Отрывок ▸
● ● ● ● ● ● ●
Теперь, когда он навсегда распростился с мечтой стать одним из "служителей Евангелия", искусство становится последним пристанищем его надежд. Известно, что, покинув Вам, Ван Гог пешком отправился в Брюссель к пастору Питерсену, который в свободное время занимался акварелью, чтобы посоветоваться с ним относительно своих дальнейших планов, пока еще неопределенных. Он показал ему свои рисунки шахтеров, два из которых пастор купил, чтобы поддержать начинающего художника. "Винсент производит впечатление человека, который сам себя выведет на дорогу" 24, - написал Питерсен его матери. Однако Ван Гогу еще предстояло пережить зиму 1879/80 года - "самое печальное, безнадежное время его действительно небогатой радостями жизни, прежде чем он сознал свою собственную силу" 25, - как пишет Иоганна.
О периоде его жизни между зимой 1879/80 года и летом 1880 года почти ничего не известно. Ван Гог никому не писал ни о себе, ни о своей работе. Сохранился лишь один принадлежащий этому периоду рисунок пером "Пейзаж с горняком" (F874 verso, Сент-Луис, Городской художественный музей) 26. Правда, де ла Фай относит его к весне 1881 года, но А. Шиманска довольно убедительно датирует его этими глухими месяцами жизни Ван Гога 27.
● ● ● ● ● ● ●
Представленные данные ▸
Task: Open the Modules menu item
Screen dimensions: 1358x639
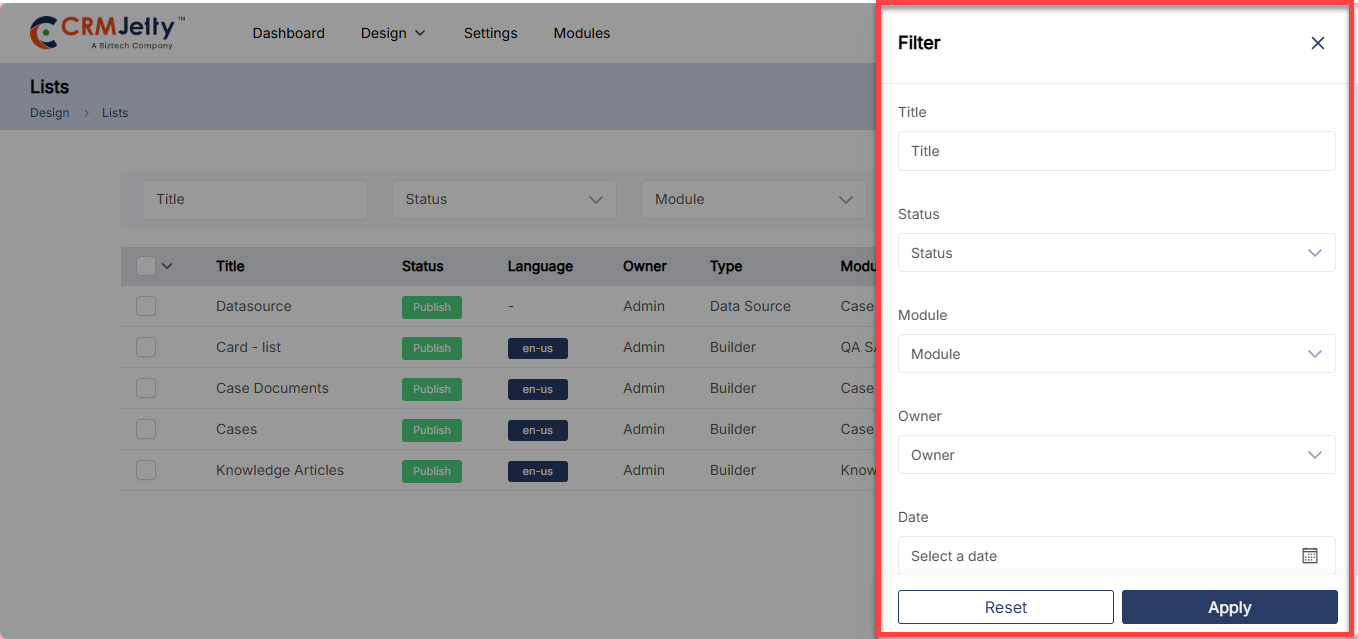Action: pos(581,33)
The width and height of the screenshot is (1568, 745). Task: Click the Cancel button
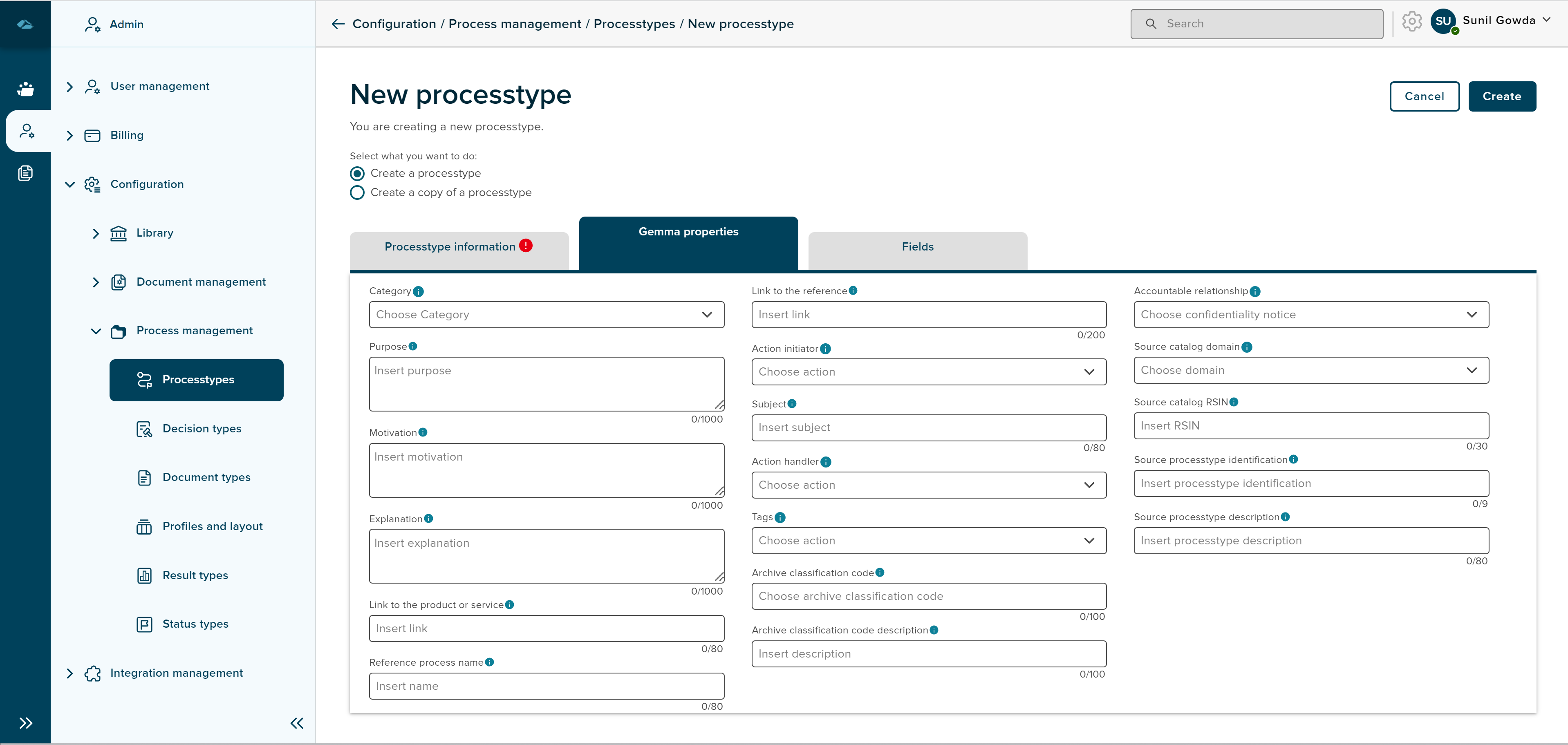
● ● ● ● ● ● ●
Письменные задания ▸
a) Дословно перепишите часть отрывка о Ван Гоге, которая открывается словами «Теперь, когда он» и завершается словами «как пишет Иоганна.».
b) Назовите всех людей, которые упомянуты в отрывке о Ван Гоге по имени или фамилии.
c) С какой целью, согласно отрывку о Ван Гоге, пастор Питерсен купил два рисунка шахтеров?

Список ответов ▸
a)
Теперь, когда он навсегда распростился с мечтой стать одним из "служителей Евангелия", искусство становится последним пристанищем его надежд. Известно, что, покинув Вам, Ван Гог пешком отправился в Брюссель к пастору Питерсену, который в свободное время занимался акварелью, чтобы посоветоваться с ним относительно своих дальнейших планов, пока еще неопределенных. Он показал ему свои рисунки шахтеров, два из которых пастор купил, чтобы поддержать начинающего художника. "Винсент производит впечатление человека, который сам себя выведет на дорогу" 24, - написал Питерсен его матери. Однако Ван Гогу еще предстояло пережить зиму 1879/80 года - "самое печальное, безнадежное время его действительно небогатой радостями жизни, прежде чем он сознал свою собственную силу" 25, - как пишет Иоганна.

b) Ван Гог (Винсент), пастор Питерсен, Иоганна, де ла Фай, А. Шиманска.

c) Пастор Питерсен купил два рисунка шахтеров, чтобы поддержать начинающего художника.